## Begin Text passage

By the summer of 2006, YouTube was only a year old — but it was already the fastest growing website on the internet. Hundreds of millions of videos were being watched every day, and the platform was adding users at a pace that nobody in Silicon Valley had ever seen before. It was loud, chaotic, legally risky, and wildly popular. Google wanted in.
Google Comes Calling
Google wasn't the only company circling YouTube in 2006. Yahoo, Viacom, and other major players had all taken notice of the platform's staggering growth. But it was Google — fresh off building the world's dominant search engine — that moved fastest and most aggressively. Google CEO Eric Schmidt and co-founder Larry Page saw in YouTube something that Google Video, their own struggling video platform, simply couldn't compete with: a community. YouTube wasn't just a place to watch videos. It was a place people lived.
The Deal
On October 9, 2006, Google announced it would acquire YouTube for $1.65 billion in Google stock. At the time, it was one of the largest acquisitions in internet history. YouTube had fewer than 70 employees, had never turned a profit, and was facing serious copyright lawsuits from major media companies. Critics called the price absurd. Many in the industry predicted Google had massively overpaid for a website built on shaky legal ground.
They were wrong.

## End Text passage
## Begin Provided material

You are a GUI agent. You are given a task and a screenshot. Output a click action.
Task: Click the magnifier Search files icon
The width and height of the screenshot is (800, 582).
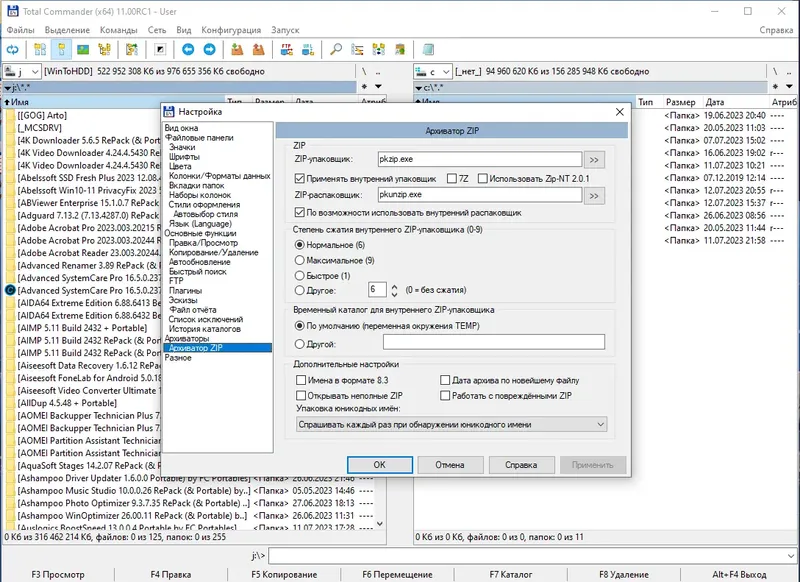(336, 49)
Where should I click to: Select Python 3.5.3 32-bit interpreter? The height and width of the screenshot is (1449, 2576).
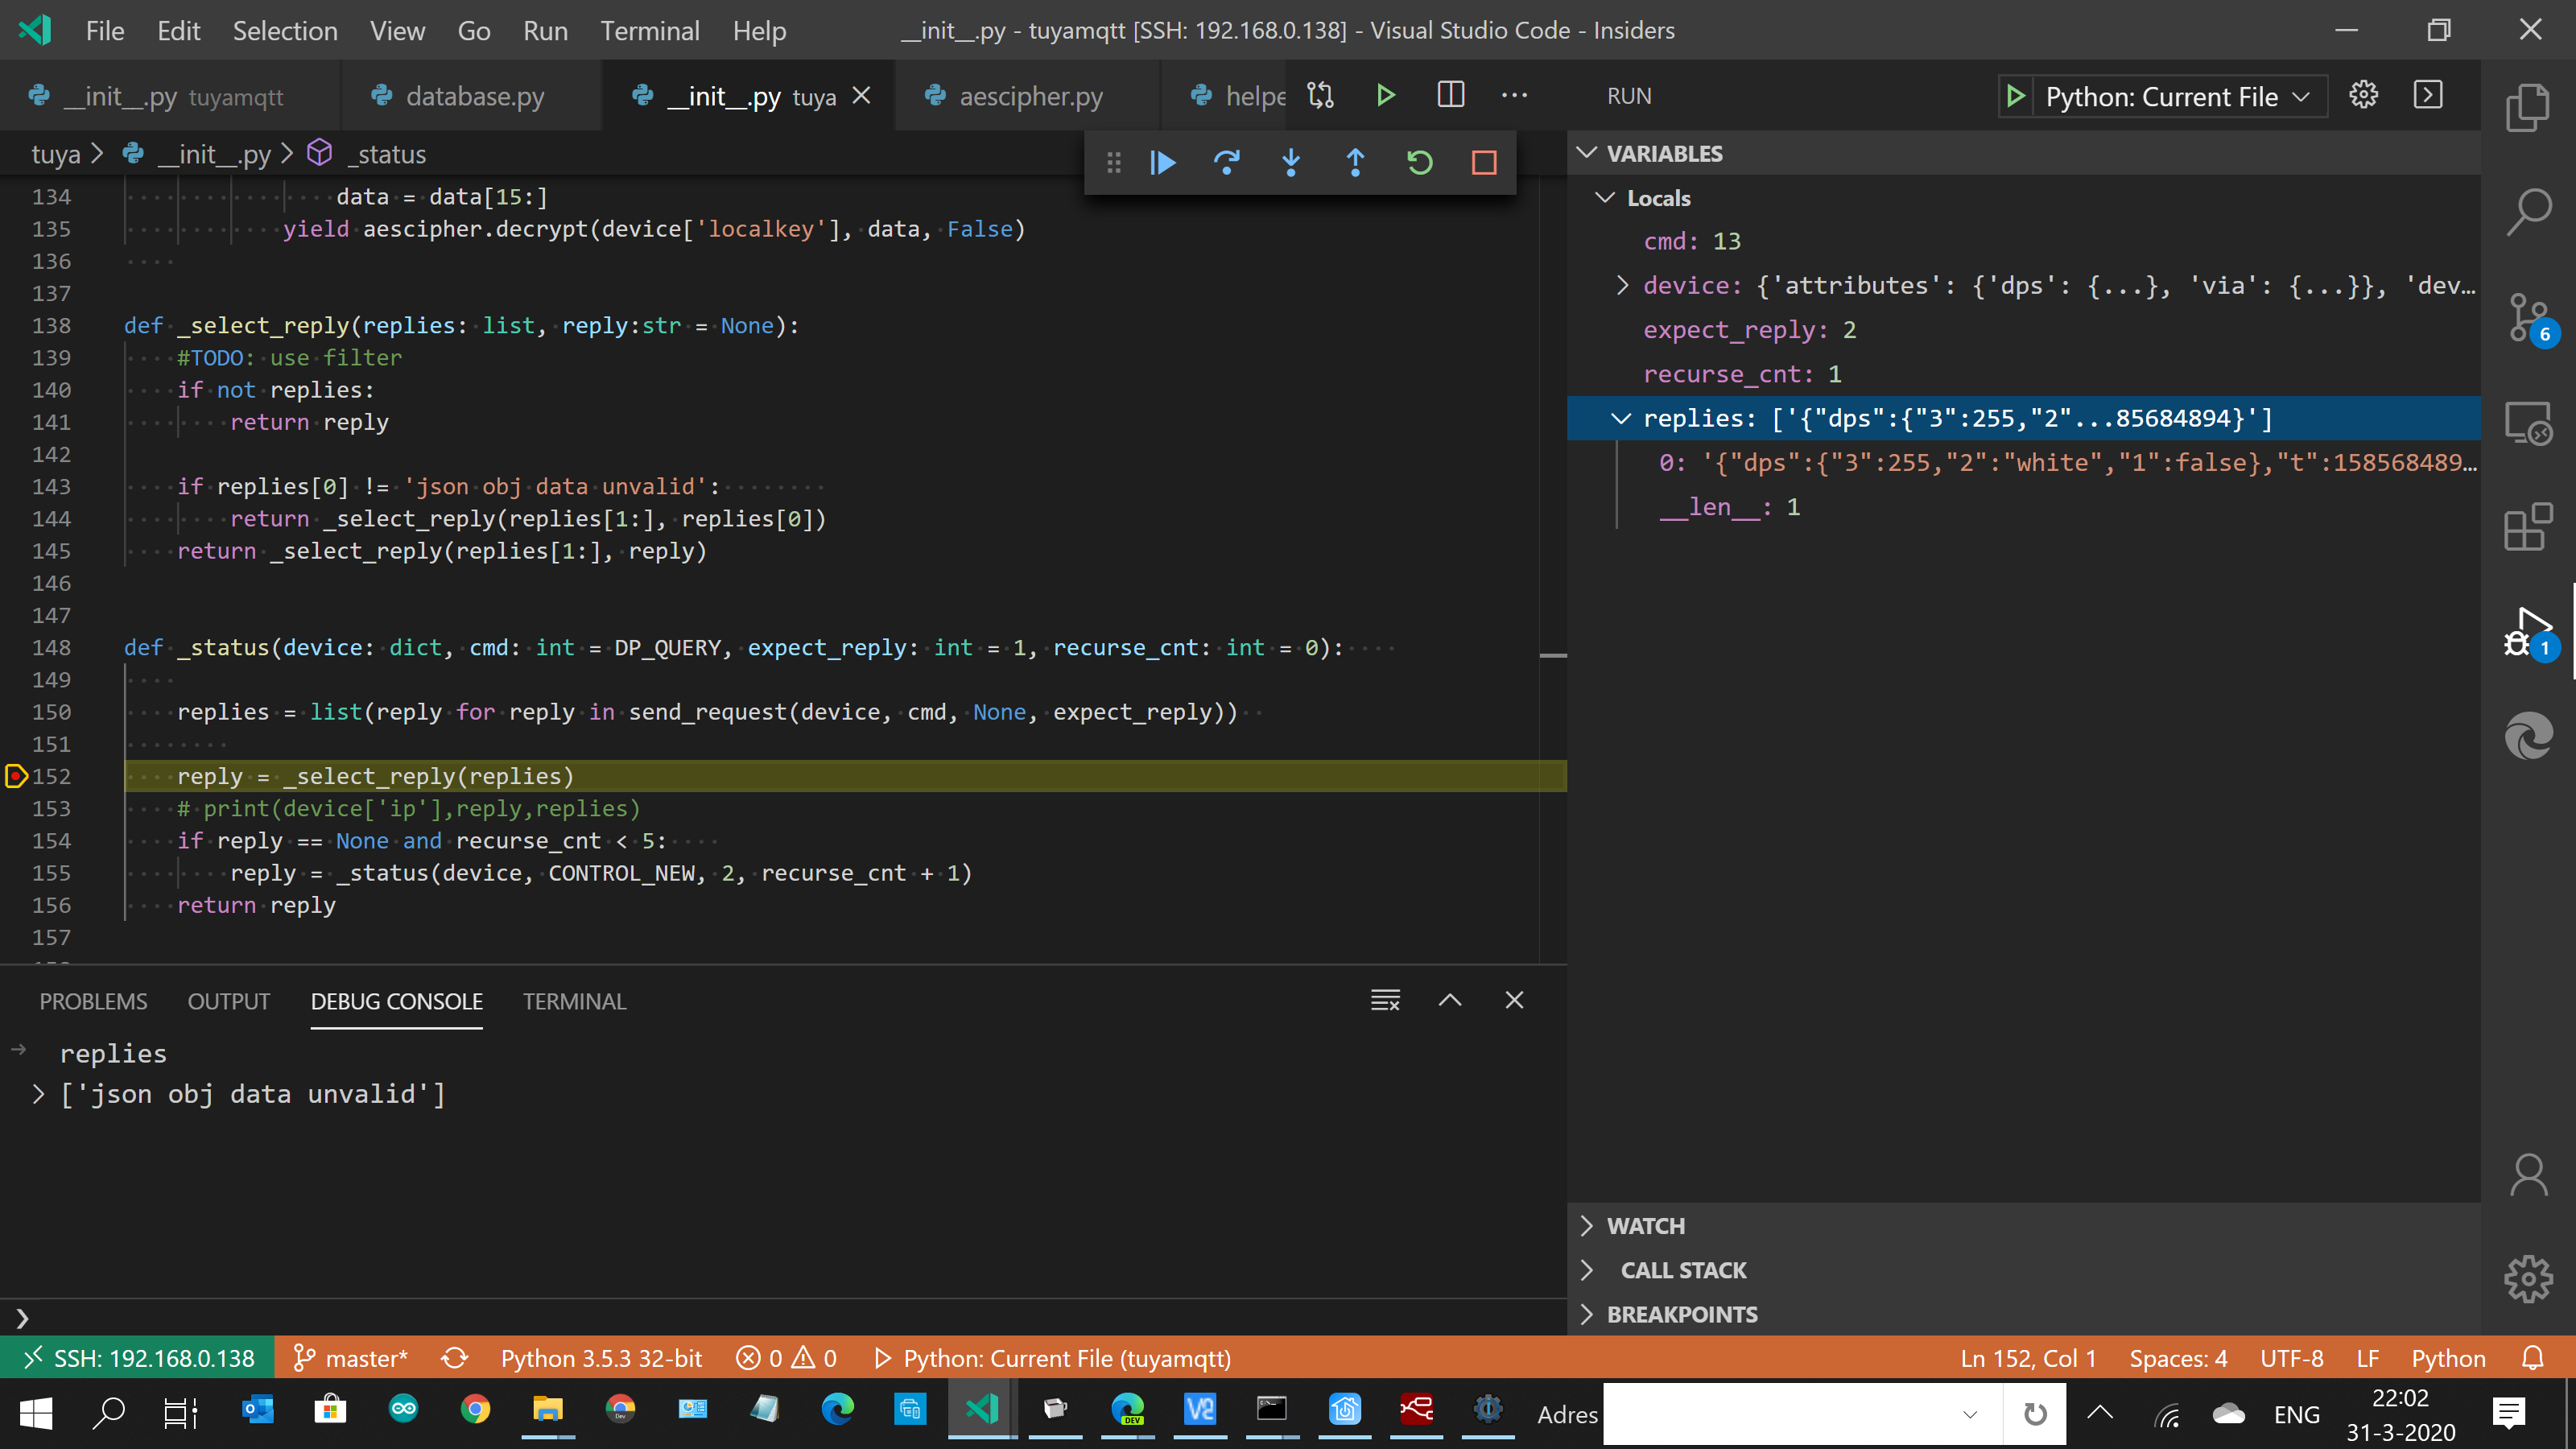[601, 1358]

## End Provided material

Exercise task –
Can you print, word for word, the part of the YouTube acquisition text running from "By the summer" up to and including "Google wanted in."?

Expected output –
By the summer of 2006, YouTube was only a year old — but it was already the fastest growing website on the internet. Hundreds of millions of videos were being watched every day, and the platform was adding users at a pace that nobody in Silicon Valley had ever seen before. It was loud, chaotic, legally risky, and wildly popular. Google wanted in.